To call the Knoq API programmatically — for example, from a script, a backend service, or an integration test harness — you must supply the session credentials that would normally be managed by your browser. Every authenticated request must include:
Your Knoq session token. Pass the session cookie value exactly as your browser stores it for knoq.one.
Origin
string
required
Must be set to https://knoq.one on all mutating requests (POST, DELETE). Knoq’s CSRF guard rejects mutating requests whose Origin header does not match the application’s own origin. Read-only requests (GET) do not require this header, but including it is harmless.
Content-Type
string
required
Must be application/json on all POST and DELETE requests that include a body.
The easiest way to obtain a session token for scripted use is to sign in to Knoq in your browser, open DevTools, navigate to Application → Cookies for knoq.one, and copy the session token value. Treat this value like a password — it grants full access to your account.

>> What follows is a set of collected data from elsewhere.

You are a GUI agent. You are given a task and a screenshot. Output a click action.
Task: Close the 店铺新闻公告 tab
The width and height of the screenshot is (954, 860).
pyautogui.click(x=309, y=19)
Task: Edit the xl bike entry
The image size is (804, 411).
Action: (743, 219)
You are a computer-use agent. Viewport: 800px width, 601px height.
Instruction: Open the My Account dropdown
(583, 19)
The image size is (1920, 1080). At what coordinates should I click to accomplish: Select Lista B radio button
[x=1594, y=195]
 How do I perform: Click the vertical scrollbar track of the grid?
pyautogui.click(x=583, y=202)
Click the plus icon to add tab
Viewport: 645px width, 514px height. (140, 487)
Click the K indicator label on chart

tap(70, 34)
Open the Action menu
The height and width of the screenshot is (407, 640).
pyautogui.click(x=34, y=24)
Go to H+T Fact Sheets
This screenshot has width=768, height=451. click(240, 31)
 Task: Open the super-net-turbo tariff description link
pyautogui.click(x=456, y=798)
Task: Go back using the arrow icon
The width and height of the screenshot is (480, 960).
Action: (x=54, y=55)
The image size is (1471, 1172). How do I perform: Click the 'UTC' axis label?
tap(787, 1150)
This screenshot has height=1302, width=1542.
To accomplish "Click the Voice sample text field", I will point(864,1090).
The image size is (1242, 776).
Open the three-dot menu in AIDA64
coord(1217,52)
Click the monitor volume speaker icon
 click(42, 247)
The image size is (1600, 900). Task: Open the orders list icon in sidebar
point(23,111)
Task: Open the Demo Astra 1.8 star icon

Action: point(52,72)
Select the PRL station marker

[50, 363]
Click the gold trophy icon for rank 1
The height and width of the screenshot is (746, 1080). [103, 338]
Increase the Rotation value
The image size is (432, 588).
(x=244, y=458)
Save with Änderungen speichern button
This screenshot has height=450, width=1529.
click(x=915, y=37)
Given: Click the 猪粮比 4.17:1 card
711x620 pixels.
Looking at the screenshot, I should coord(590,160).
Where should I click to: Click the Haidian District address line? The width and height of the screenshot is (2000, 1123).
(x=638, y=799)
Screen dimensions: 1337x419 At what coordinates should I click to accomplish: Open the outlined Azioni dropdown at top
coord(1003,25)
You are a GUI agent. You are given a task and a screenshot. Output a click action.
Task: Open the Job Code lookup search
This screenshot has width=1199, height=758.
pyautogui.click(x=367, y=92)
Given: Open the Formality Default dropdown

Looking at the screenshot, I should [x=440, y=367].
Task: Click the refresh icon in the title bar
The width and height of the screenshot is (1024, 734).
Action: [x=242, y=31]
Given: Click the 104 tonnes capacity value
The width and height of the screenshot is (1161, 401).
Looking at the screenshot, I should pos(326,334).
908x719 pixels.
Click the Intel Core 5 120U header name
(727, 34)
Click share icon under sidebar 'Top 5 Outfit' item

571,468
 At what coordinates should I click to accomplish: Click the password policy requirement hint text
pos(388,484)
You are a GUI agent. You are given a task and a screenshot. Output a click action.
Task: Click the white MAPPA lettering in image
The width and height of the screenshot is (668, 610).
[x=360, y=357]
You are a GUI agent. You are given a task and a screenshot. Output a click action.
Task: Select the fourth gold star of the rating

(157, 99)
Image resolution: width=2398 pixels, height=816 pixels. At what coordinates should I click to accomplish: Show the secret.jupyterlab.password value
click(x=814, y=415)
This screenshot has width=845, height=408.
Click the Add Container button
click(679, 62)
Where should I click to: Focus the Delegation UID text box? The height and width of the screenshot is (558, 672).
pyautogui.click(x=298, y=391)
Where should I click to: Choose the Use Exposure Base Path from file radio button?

Example authenticated request

The following example lists all sessions for your active organisation. It passes your session cookie in the Cookie header and the required Origin header.
curl https://knoq.one/api/managed-agents/sessions \
  -H "Cookie: <your-session-cookie>" \
  -H "Origin: https://knoq.one"
A successful response returns a JSON object containing your sessions:
{
  "sessions": [
    {
      "id": "3f2a1b4c-...",
      "title": "How do I set up the GitHub connector?",
      "updatedAt": "2025-01-15T10:32:00.000Z"
    }
  ]
}

Organisation context

All API calls are scoped to your active organisation. Knoq reads your current organisation from your session — every query filters by both your user ID and your organisation ID, so you can only see and modify data that belongs to your org. If you are a member of multiple organisations, your active org is determined by which organisation your session was established with. To switch the active organisation, sign in to Knoq on the web and use the org switcher in the user menu, or call POST /api/auth/switch-org. Any subsequent API calls will be scoped to the newly active organisation.
If you are building a multi-org integration, be deliberate about which session token you use for each request. A session token issued for Org A cannot read or modify data belonging to Org B — you will receive a 404 rather than a 403 to avoid leaking the existence of cross-org resources.

Error responses

Status codeWhat it meansWhat to do
401 UnauthorizedYour session cookie is missing or the session has expired.Re-authenticate by signing in to Knoq and obtaining a fresh session token.
403 ForbiddenYour plan does not include the feature you are requesting, or the CSRF Origin check failed on a mutating route.Check that you are including Origin: https://knoq.one. If the origin is correct, review your organisation’s plan tier.
The Knoq API is currently designed for use from authenticated browser sessions. A standalone API key authentication method for server-to-server integration — without requiring a browser sign-in — is on the roadmap.